El de los abusos sexuales en la Iglesia es un agujero negro que atrapa toda la luz que hay alrededor. Recién salido de los Emiratos Árabes, donde dejó páginas únicas en favor del entendimiento interreligioso y contra la instrumentalización que políticos y clérigos de todo pelo han hecho de ellas, Francisco reconoció humildemente algo que había adelantado su propio periódico, L’Osservatore romano: los abusos a monjas por sacerdotes y obispos.
Que a pesar del hito que supone el Documento sobre la fraternidad humana haya medios que le acusen de cínico por no condenar a Maduro esos mismos días, o que lleven a portada el nuevo capítulo en esta serie de terror que son los abusos, es lo previsible. Más difícil de entender es que sean los tuyos los que a diario tiren piedras contra tu tejado porque no acaban de comprender que en esta crisis ni hay vuelta atrás ni vale ponerse de perfil.
“¿Hay alguien ahí?”, se preguntó retóricamente Alfonso Guerra hace unos días, dando por hecho que la nada se había instalado en su secretario general, Pedro Sánchez, de quien equiparó su forma de hacer política con la de Burkina Faso. Aunque en el PSOE haya quien pueda comparar a Guerra con el cardenal Müller, su ‘¿hay alguien ahí?’ vale para aquellos que, dentro de la Iglesia y con responsabilidades de peso, dejan a los pies de los caballos el compromiso de Bergoglio contra un asunto que está marcando su pontificado.

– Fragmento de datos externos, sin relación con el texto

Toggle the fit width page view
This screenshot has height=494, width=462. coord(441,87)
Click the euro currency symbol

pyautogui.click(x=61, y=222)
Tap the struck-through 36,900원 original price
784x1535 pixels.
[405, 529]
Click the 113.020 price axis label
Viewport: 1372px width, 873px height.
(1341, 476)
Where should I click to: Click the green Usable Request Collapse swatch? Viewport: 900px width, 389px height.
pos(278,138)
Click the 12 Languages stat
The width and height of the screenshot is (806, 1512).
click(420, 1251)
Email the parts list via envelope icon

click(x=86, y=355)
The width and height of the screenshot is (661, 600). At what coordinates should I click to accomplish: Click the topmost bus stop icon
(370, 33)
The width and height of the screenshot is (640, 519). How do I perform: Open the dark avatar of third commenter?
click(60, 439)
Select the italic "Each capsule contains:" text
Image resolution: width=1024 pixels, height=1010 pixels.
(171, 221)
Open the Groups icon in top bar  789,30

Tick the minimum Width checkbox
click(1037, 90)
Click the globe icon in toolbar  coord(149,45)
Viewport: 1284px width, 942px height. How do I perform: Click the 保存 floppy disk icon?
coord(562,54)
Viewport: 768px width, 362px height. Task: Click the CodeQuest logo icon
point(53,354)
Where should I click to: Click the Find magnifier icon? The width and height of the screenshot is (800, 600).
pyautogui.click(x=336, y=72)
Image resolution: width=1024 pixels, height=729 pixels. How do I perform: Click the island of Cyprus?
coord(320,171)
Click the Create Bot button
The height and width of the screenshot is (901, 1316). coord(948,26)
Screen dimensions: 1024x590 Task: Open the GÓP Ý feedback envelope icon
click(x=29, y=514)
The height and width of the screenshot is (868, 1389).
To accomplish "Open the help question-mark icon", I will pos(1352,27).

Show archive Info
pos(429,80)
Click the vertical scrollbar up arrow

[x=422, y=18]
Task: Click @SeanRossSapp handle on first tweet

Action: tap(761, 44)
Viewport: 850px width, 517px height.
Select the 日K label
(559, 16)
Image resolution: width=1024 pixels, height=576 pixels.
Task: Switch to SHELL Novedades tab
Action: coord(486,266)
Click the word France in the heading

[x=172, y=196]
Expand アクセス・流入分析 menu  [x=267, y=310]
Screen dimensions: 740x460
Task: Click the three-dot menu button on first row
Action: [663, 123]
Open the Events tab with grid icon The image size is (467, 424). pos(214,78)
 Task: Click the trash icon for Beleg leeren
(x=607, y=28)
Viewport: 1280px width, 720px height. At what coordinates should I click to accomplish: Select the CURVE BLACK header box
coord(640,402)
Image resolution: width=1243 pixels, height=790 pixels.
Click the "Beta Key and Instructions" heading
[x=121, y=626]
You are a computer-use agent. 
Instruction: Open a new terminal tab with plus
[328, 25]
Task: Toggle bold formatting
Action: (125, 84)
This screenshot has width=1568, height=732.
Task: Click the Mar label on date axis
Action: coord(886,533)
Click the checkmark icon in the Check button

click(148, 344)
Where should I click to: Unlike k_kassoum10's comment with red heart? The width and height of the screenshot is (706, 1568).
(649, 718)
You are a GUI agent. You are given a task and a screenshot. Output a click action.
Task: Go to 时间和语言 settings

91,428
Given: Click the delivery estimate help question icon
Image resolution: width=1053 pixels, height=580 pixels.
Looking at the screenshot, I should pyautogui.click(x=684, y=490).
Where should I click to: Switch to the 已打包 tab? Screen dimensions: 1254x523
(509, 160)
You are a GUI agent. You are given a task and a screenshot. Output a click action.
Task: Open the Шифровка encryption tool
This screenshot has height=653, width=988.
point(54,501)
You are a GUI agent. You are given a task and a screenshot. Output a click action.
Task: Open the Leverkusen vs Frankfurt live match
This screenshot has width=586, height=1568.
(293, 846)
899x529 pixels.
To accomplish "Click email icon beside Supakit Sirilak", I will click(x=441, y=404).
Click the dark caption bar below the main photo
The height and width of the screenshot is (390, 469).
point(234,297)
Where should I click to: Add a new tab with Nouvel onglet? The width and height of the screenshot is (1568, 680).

Cada vez que se descubre un encubrimiento, cuando resplandece la falta de transparencia, cuando no se toman las medidas preceptivas, cuando se desprecia la denuncia porque es una campaña de la prensa, cuando se deja que la ira sustituya al miedo en el pecho de las víctimas, cuando se disculpa el delito y el pecado en que un mal momento lo tiene cualquiera, no solo se echa una palada de tierra encima del Papa (lo que alguno festejará), sino de la Iglesia entera. Y eso no hay plan de evangelización que lo aguante.